中小企業支援家に転身し、さらには完全に自営業に移行した今でも、社会とのつながりを作るように意識しています。具体的には茶道とアマチュア無線が私にとっては良い息抜きになっているのです。

茶道は一昨年に始め、教室の先生や先輩たちと出会うことができました。新たな人の繋がりが生まれるというのは新鮮なもの。さらに東京出身の私が仕事の都合で引っ越してきて、いつしか居着いてしまった福岡で、仕事以外の世界を知ることができたというのは我ながら不思議な感じがします。

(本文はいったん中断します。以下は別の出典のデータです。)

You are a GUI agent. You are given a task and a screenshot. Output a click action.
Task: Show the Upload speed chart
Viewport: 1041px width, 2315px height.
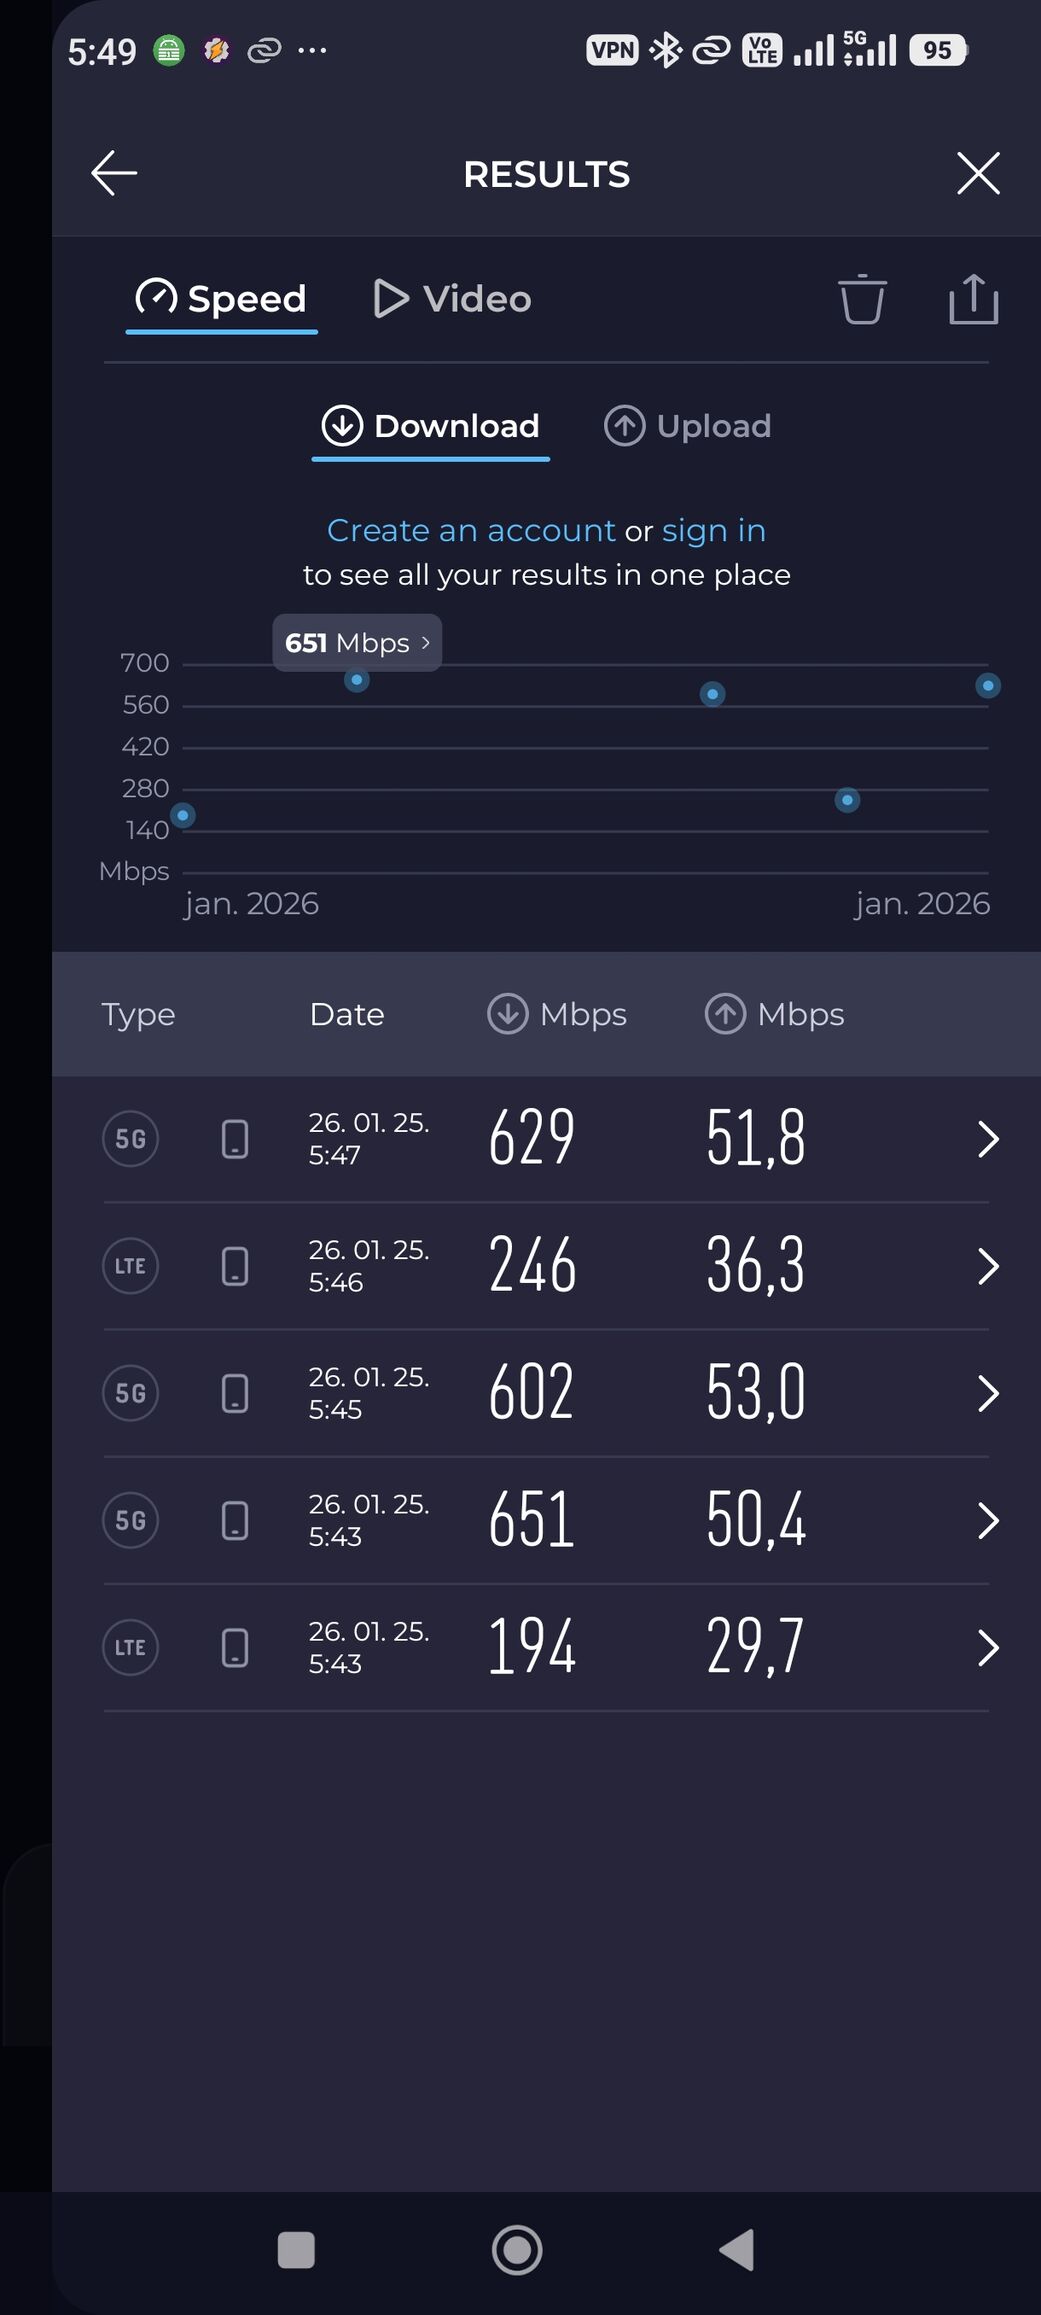(688, 426)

アマチュア無線も福岡に来てから始めました。数年前に免許を取っていたものの、実際に遊び始めたのは今年の3月から。交信を通じてまさに一期一会になるかもしれない会話をするというのは刺激にあふれています。もちろん何度もお話しさせてもらっている局長さんもいらして、まだお顔は見たことはないものの、勝手に友達にならせてもらったような感覚を抱いています。

社会とのつながりは意識して作るもので、黙って待っていて生まれるものではありません。1日タバコ15本ほどの不利益が生まれるのであれば、勇気を持って一歩を踏み出すことができるというもの。「孤独かもしれない」と思ったら、自ら動き出す必要があります。

バーカウンターからの眺め

お酒はほどほどに

話を聞くだけで喜んでくれる経営者

中小企業支援家として経営者と対話していると、話を聞いているだけでとても喜ばれることがあります。尋常な喜び方ではなくて絶賛されるのです。売上アップを実現するための知恵やアイデアを提供していないのに、話を聞くだけで喜ばれるなんてと当初は状況が理解できませんでした

しかし、そのうちに経営者が(かつての自分のように)孤独を抱えていて、さらに誰もが自分のことを話したがるばかりで人の話に耳を澄まそうとしていないことに気づくと、そうした経営者の反応にも合点が行くようになりました。人は誰しも自分の話を聞いてもらいたいもの。経営者も従業員や投資家から突き上げられるばかりでなく、自分の話を誰かに邪魔されることなく聞いてもらいたいのです。

孤独は想像以上に世の中に蔓延しているのかもしれません。